• WHAT IS EXPECTED
Rewrite the listing starting with the line containing "The image size is (920, 567)." and going on through the line containing "click(863, 133)", replacing "book icon" with "button" and leaving everything else unchanged. Give only those lines, and omit the pictures from your answer.

• RECORDS FOR THIS EXERCISE
◆ ◆ ◆ ◆
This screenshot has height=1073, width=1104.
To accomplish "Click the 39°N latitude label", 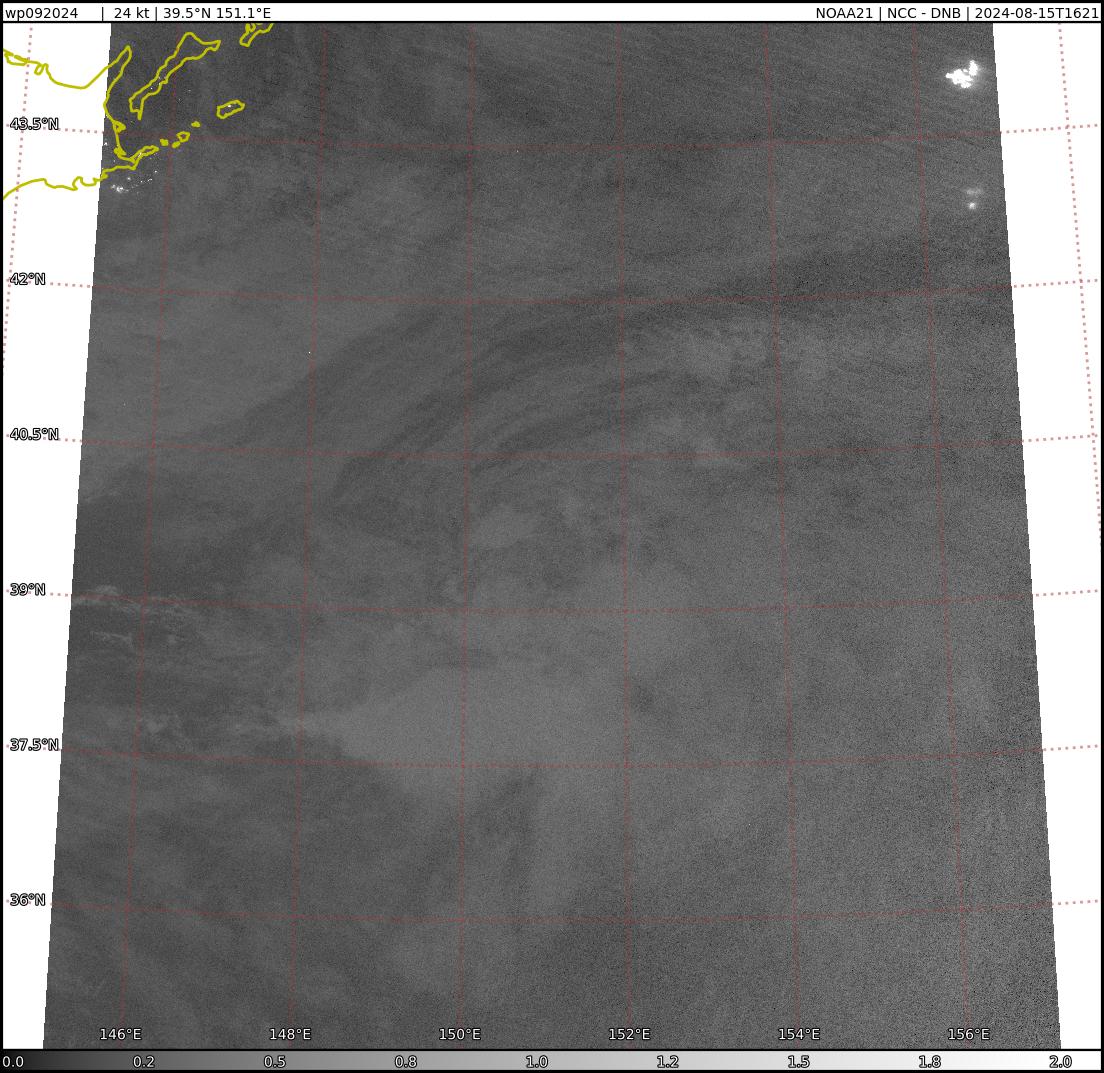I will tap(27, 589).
◆ ◆ ◆ ◆
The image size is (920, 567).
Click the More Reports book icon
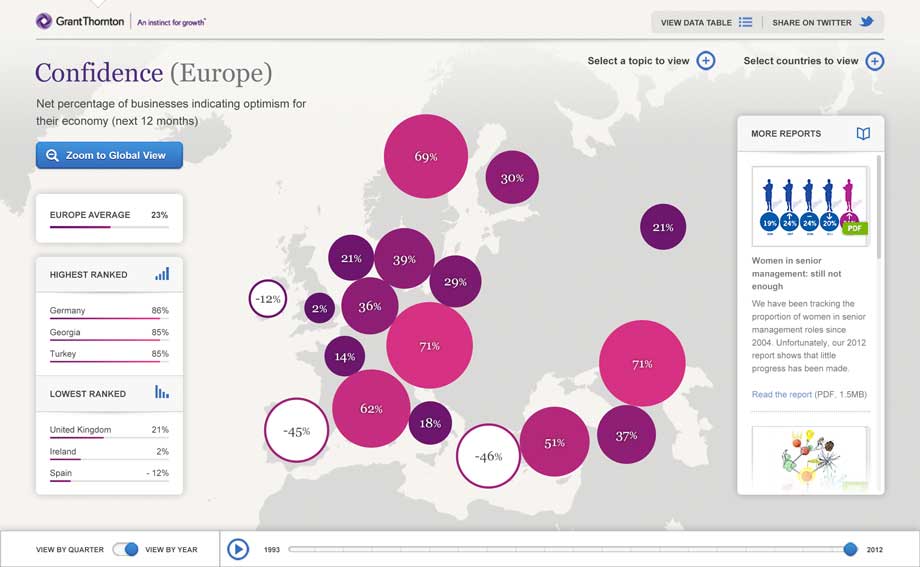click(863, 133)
◆ ◆ ◆ ◆
• RESPONSE FOR THIS EXERCISE
The image size is (920, 567).
Click the More Reports button
click(863, 133)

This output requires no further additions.